You Can Dodgeballs, But Can’t Dodgebugs

Not everything is perfect. It has become a reality to expect some problems in matchmaking and stability in a trending online multiplayer game. In some post-match sections, the game would simply hang on the results screen while the matchmaking kept running in the background. I could hear DJ narrating the commotion and my friends struggling while still staring hopelessly at the outcome interface. I had to reset the game, and when I did that, they labeled me a quitter.

In another bit, I joined a ranked match that literally started in defeat. I didn’t even play. I dropped straight into the results screen and lost a rank point for solely existing.
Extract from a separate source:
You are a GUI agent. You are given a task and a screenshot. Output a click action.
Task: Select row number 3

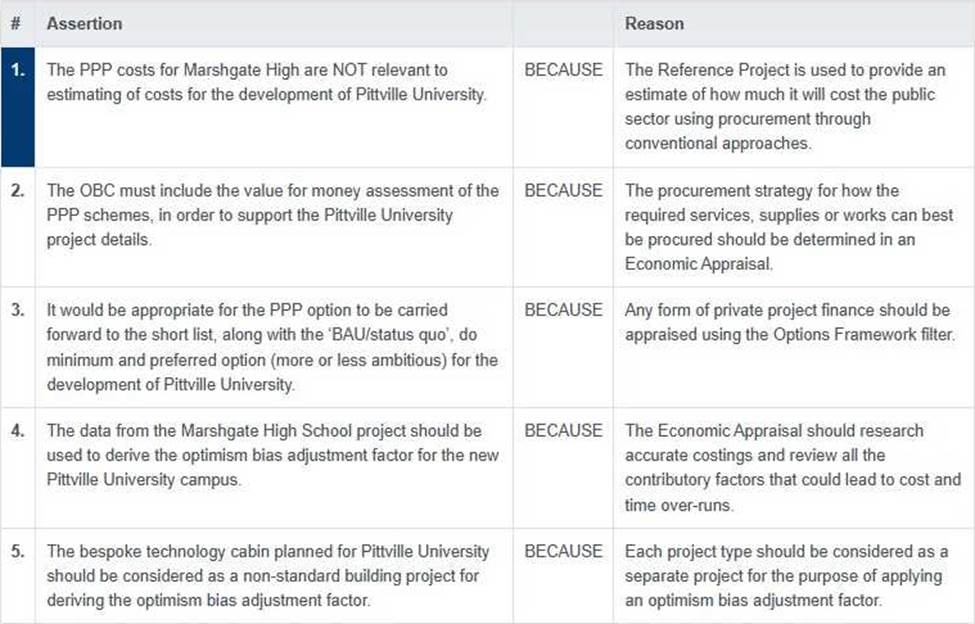(17, 310)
I have a low rank, so I was okay with it, but I imagine that this can be frustrating if you engage in the high classes. Not to mention the times I connected on international servers, and my latency was dreadful. In a game where your reaction skills can define victory or defeat, having an impairment on exactly that aspect is heartbreaking.

Verdict

If you like fast-paced, multiplayer games with good visuals and the possibility of being a hero every match at the risk of undoing your friendships after mistakes and screw-ups, Knockout City is for you.

Each match is unique. In one, your bluffs and lob shots may repeatedly work; in others, you have to be faster than Neo dodging bullets. But if the function of a game at the end of the day is to entertain, KO City passes the test with flying colors. And seriously, the sound of your ball slapping an opponent is so satisfying that I’m thinking of putting it as a message notification on my cell phone.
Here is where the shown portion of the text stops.